## EXERCISE BRIEF
Across the whole listing, filter for the string "back" and copy every line that has it.

## ENTRIES SHOWN
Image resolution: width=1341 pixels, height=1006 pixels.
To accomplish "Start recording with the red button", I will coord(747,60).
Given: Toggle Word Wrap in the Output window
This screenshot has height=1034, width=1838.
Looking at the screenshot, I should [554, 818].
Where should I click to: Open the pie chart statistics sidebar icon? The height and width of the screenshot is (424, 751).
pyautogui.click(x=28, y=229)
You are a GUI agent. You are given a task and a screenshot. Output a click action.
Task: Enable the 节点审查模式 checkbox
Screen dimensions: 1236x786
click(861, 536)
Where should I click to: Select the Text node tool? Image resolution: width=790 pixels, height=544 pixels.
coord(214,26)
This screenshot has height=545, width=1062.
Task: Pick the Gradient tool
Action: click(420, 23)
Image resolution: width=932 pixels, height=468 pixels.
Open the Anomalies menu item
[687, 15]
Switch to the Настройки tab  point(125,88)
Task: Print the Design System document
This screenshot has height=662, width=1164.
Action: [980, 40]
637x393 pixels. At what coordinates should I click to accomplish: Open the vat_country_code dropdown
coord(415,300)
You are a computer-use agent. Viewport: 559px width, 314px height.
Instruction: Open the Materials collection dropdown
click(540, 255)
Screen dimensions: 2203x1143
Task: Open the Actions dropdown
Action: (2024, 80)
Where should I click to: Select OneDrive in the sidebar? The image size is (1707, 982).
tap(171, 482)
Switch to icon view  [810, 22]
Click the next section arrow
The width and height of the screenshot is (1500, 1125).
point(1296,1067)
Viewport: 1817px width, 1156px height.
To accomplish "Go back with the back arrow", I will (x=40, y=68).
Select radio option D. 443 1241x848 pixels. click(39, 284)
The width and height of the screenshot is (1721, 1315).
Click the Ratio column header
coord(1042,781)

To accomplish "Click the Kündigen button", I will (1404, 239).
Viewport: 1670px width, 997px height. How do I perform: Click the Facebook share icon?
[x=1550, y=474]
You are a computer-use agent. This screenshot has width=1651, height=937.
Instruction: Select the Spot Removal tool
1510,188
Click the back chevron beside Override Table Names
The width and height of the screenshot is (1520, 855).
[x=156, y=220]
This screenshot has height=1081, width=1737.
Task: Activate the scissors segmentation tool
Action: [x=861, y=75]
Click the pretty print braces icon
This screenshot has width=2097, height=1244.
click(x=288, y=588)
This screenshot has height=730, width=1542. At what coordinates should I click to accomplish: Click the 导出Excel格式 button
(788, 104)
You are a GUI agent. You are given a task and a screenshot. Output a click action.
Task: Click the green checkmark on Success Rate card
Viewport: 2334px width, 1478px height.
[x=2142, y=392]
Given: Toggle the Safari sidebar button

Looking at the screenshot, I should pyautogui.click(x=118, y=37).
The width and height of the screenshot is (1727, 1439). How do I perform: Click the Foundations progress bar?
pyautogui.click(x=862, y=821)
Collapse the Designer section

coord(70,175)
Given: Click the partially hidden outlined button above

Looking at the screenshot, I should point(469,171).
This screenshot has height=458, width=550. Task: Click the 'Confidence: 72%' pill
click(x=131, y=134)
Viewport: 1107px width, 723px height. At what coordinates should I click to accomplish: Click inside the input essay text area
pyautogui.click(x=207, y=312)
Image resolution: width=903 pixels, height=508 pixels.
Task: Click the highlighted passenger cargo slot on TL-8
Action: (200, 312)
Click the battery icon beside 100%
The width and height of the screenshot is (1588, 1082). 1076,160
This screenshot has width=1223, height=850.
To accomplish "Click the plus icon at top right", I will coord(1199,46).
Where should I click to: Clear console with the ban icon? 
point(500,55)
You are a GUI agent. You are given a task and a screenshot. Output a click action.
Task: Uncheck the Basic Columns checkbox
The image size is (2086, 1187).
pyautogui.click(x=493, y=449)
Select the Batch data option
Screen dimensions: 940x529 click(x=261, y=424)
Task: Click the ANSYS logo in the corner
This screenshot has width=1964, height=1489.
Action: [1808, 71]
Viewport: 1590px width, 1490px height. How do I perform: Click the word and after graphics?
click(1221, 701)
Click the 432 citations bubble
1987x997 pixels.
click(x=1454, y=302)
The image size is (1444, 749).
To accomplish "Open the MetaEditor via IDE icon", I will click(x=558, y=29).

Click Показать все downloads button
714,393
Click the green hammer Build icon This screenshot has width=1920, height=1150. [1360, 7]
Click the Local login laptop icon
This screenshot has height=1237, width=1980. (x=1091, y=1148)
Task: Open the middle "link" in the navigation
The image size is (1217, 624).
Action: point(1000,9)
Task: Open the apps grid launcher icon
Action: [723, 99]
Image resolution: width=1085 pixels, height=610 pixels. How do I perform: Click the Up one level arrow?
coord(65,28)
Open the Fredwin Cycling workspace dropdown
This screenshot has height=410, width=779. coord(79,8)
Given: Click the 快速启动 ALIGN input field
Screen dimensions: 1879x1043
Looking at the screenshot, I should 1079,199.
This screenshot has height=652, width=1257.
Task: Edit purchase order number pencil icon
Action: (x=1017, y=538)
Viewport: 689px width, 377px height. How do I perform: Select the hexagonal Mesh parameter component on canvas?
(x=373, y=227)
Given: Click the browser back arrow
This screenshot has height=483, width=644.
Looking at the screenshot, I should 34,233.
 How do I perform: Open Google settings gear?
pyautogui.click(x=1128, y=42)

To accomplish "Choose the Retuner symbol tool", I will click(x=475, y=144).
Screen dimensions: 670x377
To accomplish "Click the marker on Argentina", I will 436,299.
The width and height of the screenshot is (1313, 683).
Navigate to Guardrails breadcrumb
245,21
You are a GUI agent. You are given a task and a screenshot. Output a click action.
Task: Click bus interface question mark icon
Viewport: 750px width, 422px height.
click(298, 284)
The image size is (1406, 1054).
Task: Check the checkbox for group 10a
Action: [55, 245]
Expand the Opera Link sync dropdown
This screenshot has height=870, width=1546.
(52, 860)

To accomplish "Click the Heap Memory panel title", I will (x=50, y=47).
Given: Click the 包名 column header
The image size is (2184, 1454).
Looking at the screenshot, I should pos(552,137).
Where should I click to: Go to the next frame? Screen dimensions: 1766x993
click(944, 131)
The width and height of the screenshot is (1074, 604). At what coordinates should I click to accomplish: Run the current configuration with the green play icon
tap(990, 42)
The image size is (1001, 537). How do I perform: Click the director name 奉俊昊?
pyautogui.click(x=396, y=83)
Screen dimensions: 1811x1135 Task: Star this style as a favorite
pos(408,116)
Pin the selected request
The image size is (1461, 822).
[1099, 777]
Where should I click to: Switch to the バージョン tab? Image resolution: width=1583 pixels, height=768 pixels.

## COMPLETED EXERCISE
To accomplish "Go back with the back arrow", I will (x=40, y=68).
Click the back chevron beside Override Table Names
Given: Click the browser back arrow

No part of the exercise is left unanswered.